SQL changes workover #169

a-tze · 2018-04-28T09:34:14Z

See issue #166 .

Functionality testing still outstanding. Some minor, mostly cosmetic differences to current maser exist.

Feel free to add commits to this branch, I'll squash them in before removing WIP status. Accordingly, expect history rewrites in this branch as long as it is in WIP status.

The current last migration file will be replaced in a final commit when removing WIP state. If there are other migrations in the meantime, then a suitable change will be added.

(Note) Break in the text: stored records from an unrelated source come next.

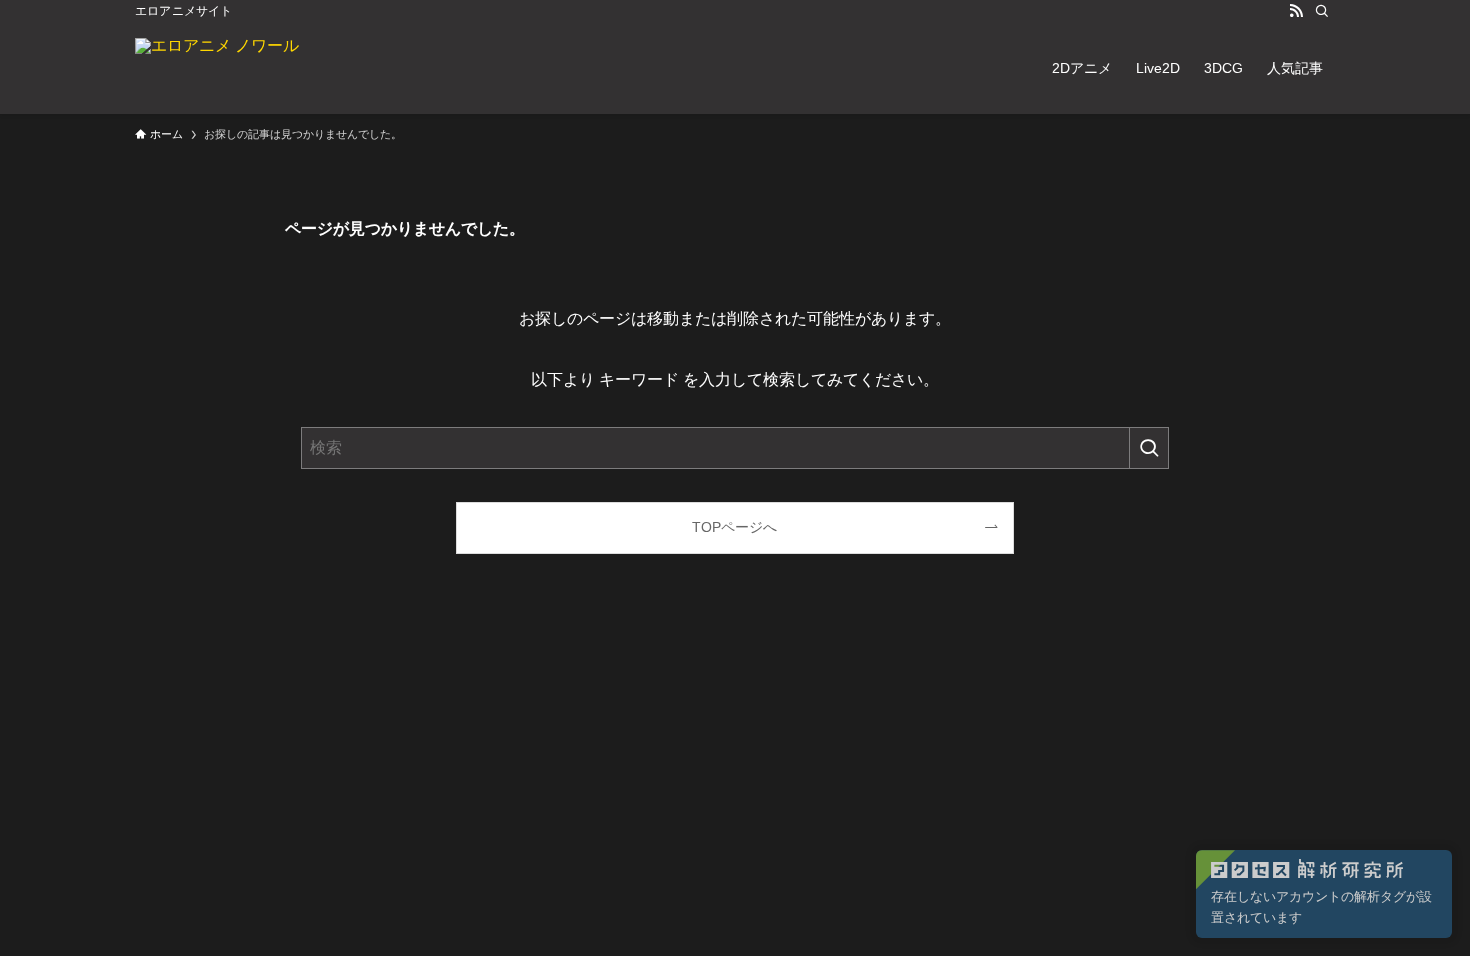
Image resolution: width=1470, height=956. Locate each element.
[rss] (1296, 11)
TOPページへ (734, 527)
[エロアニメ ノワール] (217, 68)
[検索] (1322, 11)
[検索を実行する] (1149, 448)
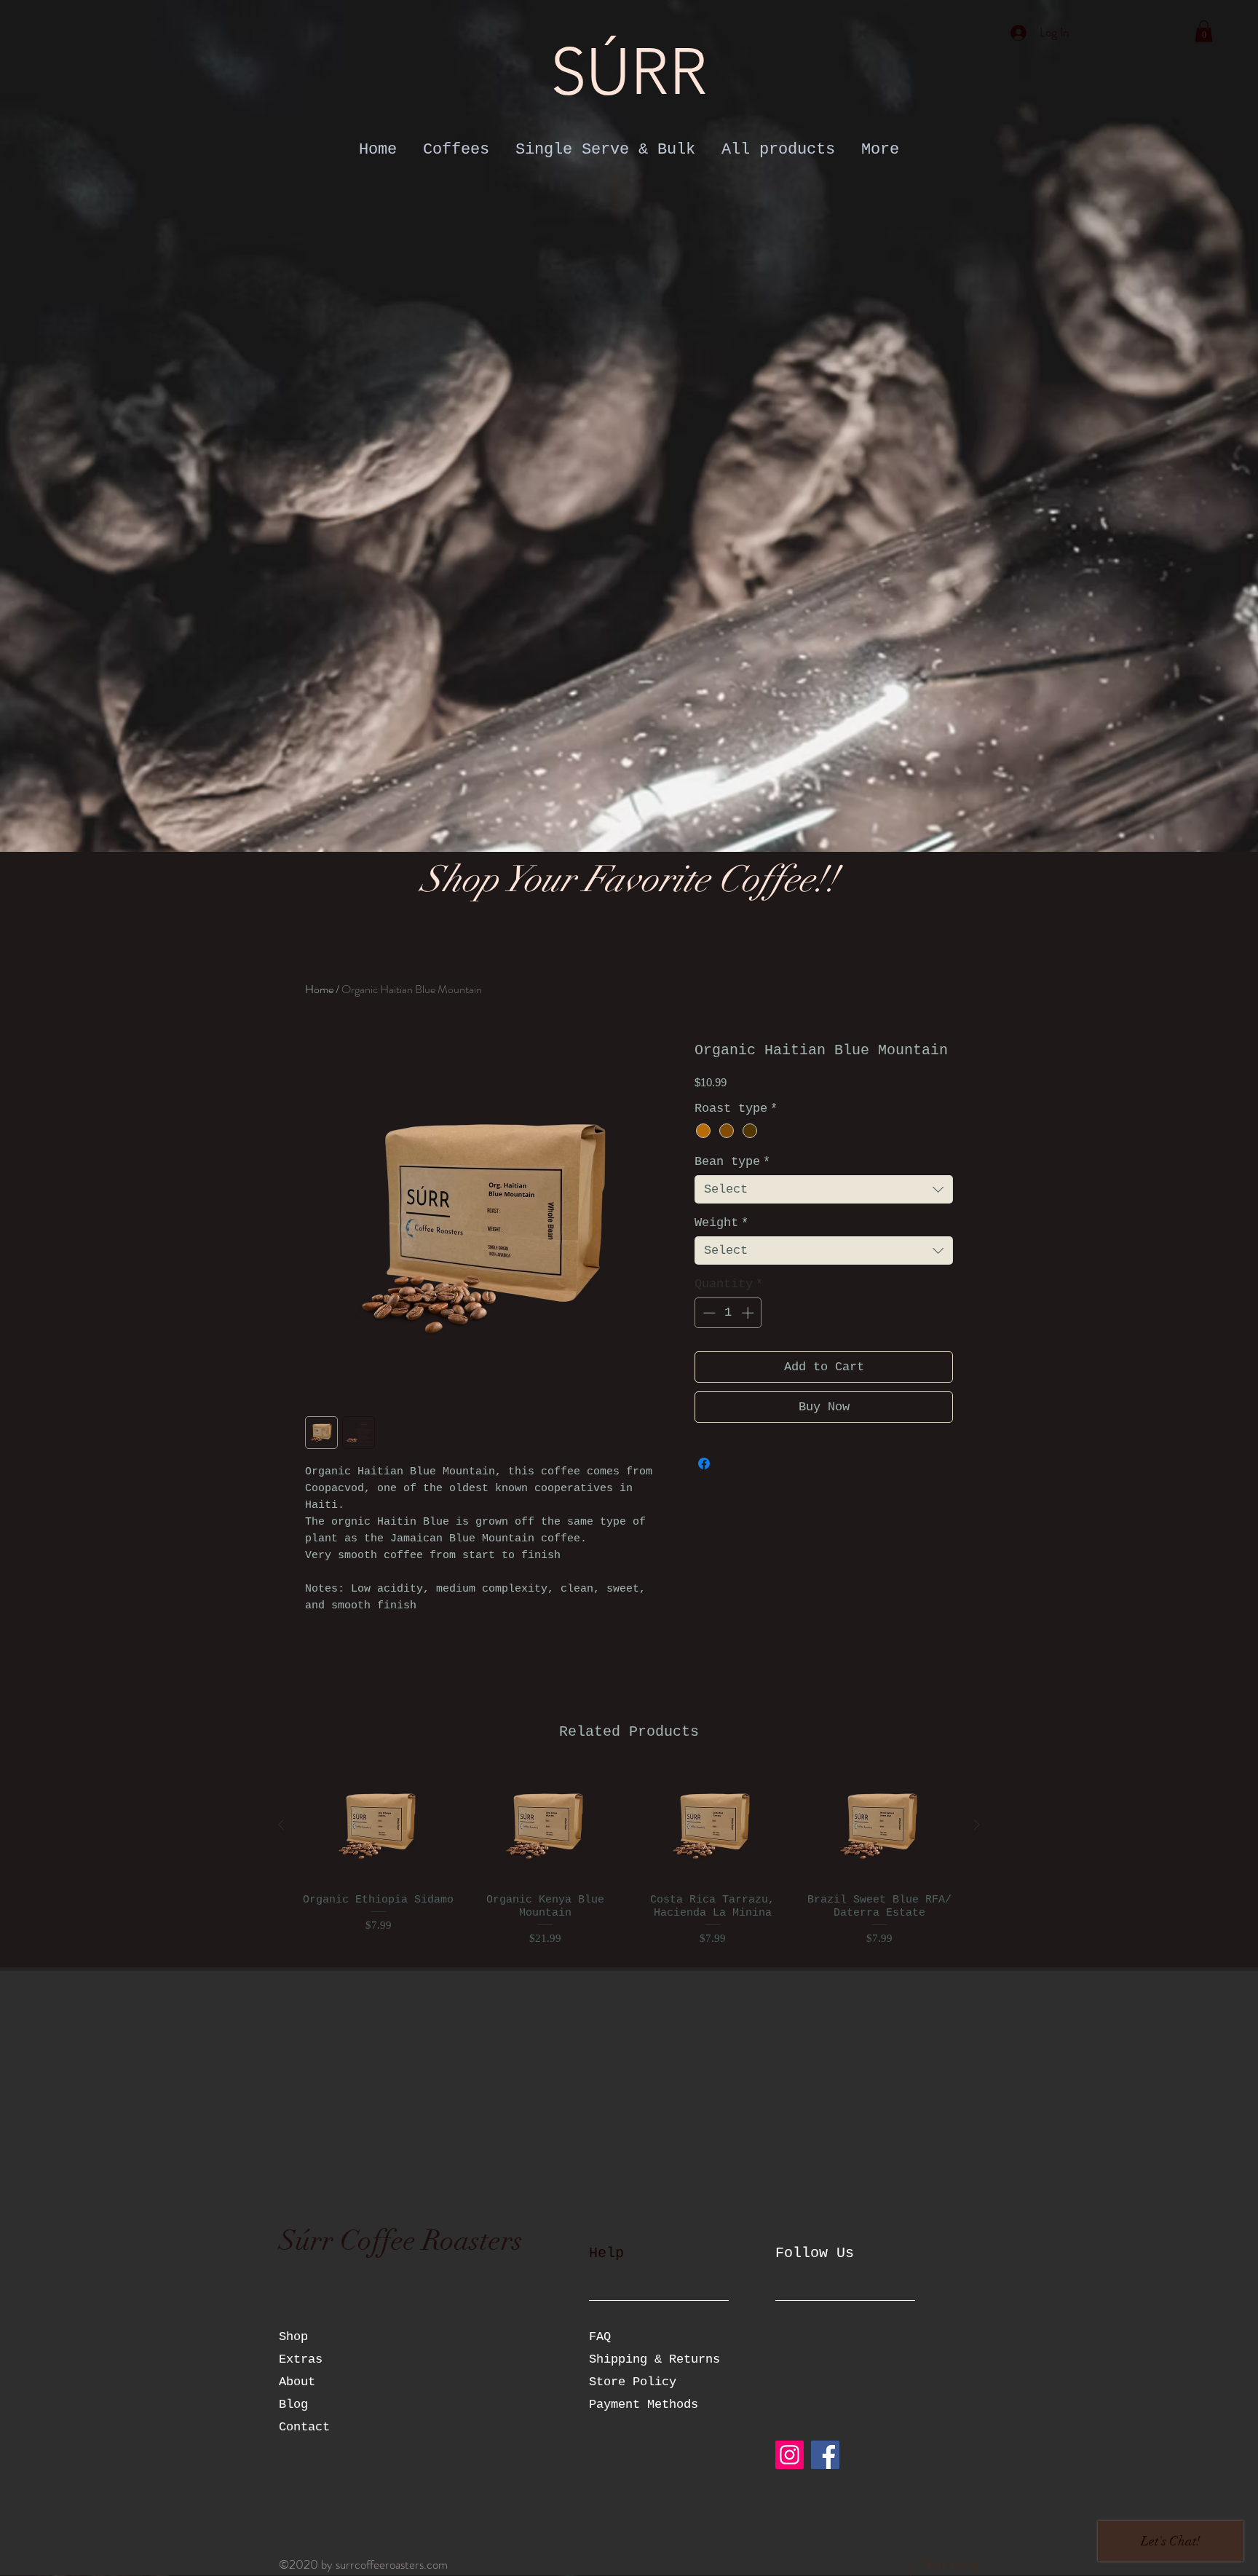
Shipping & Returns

pegro · 2018-05-14T16:05:22Z

First of all: thanks for (re-)working (on) this.
Second: I would prefer keeping all these commits separate in the history and don't squash them. I think we aren't really bisectable anyway, so that shouldn't be a concern.

I'll try to comment on the other things inline.

pegro · 2018-05-14T16:17:49Z

src/Application/Migrations/17_function_ticket_dependency_satisfied.sql

@@ -27,11 +27,20 @@ BEGIN
 		t.id = param_ticket_id;

 	SELECT
-		state >= p.dependent_ticket_trigger_state INTO satisfaction
+		dependent_ticket_state.sort >= configured_trigger_state.sort INTO satisfaction


I think with some careful migration patches it would be possible to get the ticket states into a useful native order.
But not sure if it'd be worth the effort.

Not sure if this breaks the possibility of later changes without deleting all tickets, e.g. not being able to REPLACE the enum when there are references to it.
It is quite some code to use the sort property, but may be better in the long run.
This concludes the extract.